**How to complete this task**
Pick up the commentary below, about how a Tribune columnist described McDonald's path toward Chicago police, and keep writing from its last sentence.

**Document passage**
---
While Zorn found fault with every feature of police behavior on the night of October 20, 2014, and the investigation which followed McDonald’s death, one point the Tribune’s florid columnist routinely appeared to emphasize is the direction in which the armed McDonald took as he confronted Chicago police officers six years ago.  Like many of his like-minded chums in Chicago’s media, Zorn frequently used some form of language to describe McDonald’s bearing as “angling away” or “walking from” police.  While an argument can be made McDonald’s path was on a gentle angle as he was fatally struck, a convincing counterargument can be submitted to demonstrate the armed teen was in fact closing the gap with police officers as he walked (sometimes jogged) north to the spot at which police had taken a position on South Pulaski Road, and thus a growing danger to officers at the scene.
---
**Extracted information**
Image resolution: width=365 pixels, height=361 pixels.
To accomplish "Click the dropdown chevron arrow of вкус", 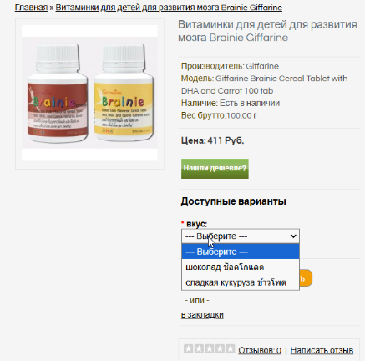I will [293, 236].
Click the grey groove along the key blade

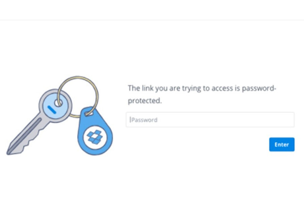tap(27, 133)
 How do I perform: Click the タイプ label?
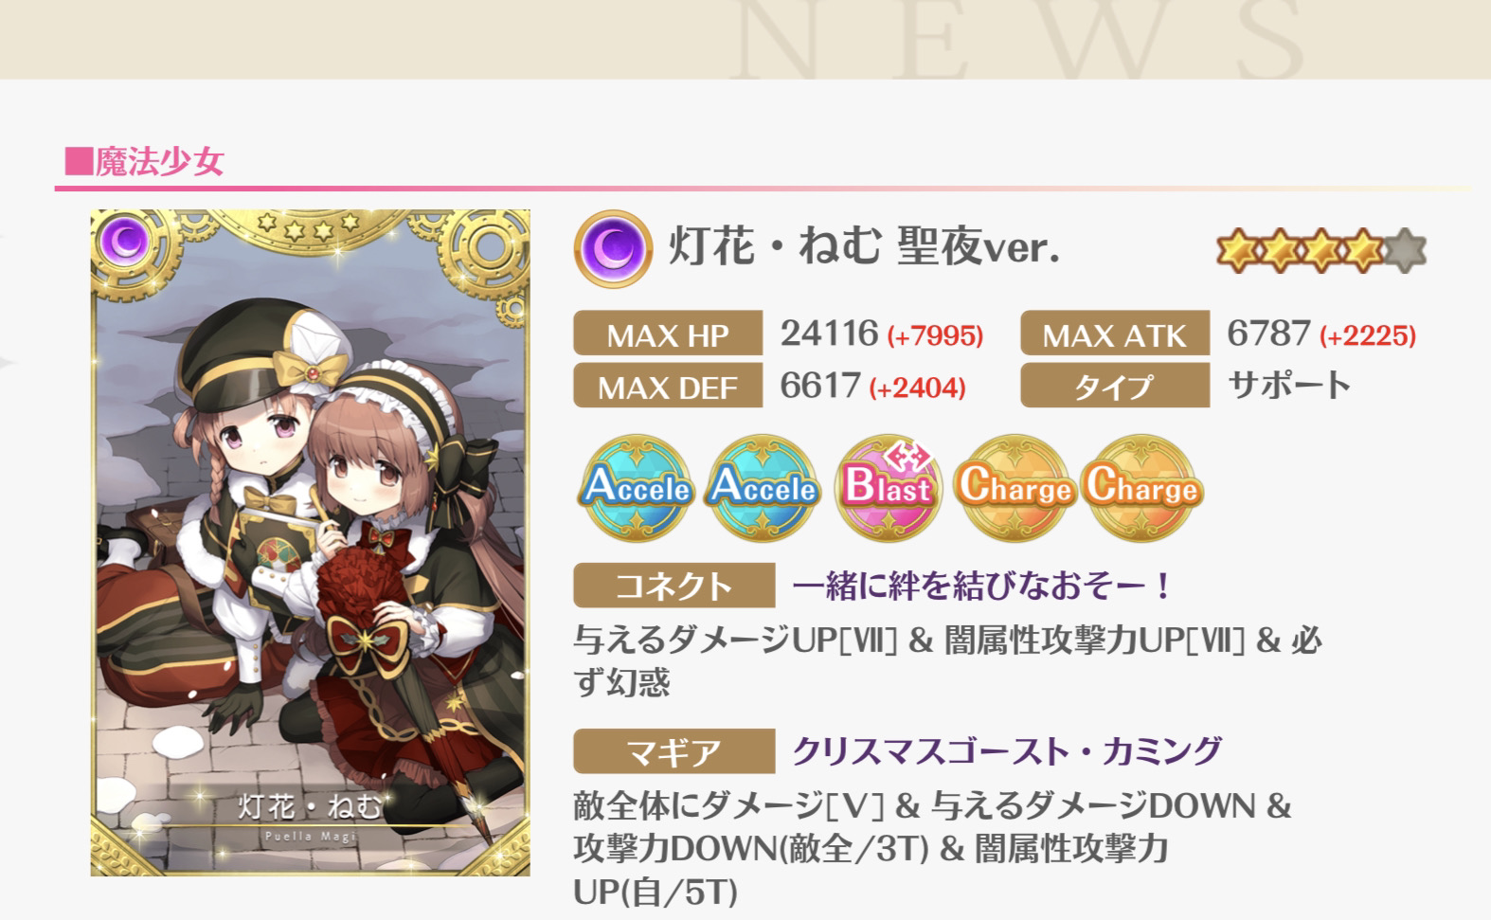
---
**Output**
Though the narrative constructed by figures in media consistently portrayed McDonald as “walking away” from police when the armed teen was fatally shot, the police dash-cam provided conclusive evidence McDonald was in fact closing the gap with officers present at the scene.  Even if we presume the armed McDonald posed no threat to police, and if we accept McDonald would have never continued on a trajectory which placed the teen on a direct collision course with Van Dyke, a statement declaring McDonald was “walking away” from police is utterly false.  Though the dash-cam videotape capturing the incident views McDonald from behind, as police arrived on the scene from both the north and south, McDonald continued to march in the direction where police were positioned on South Pulaski Road.  Dash-cam video capturing the incident clearly reveals McDonald at a distance of approximately forty feet at the moment Van Dyke’s vehicle slowed to a halt.  Although Van Dyke took several steps toward the armed teen, and his colleague remained situated nearby, in the moments between Van Dyke alighting from his vehicle, McDonald continued to narrow the distance with police, all of whom were either stationary or inside police vehicles.  McDonald, as most recognize, was shot at a distance of approximately ten feet.  Thus, the gap with police was closed by McDonald.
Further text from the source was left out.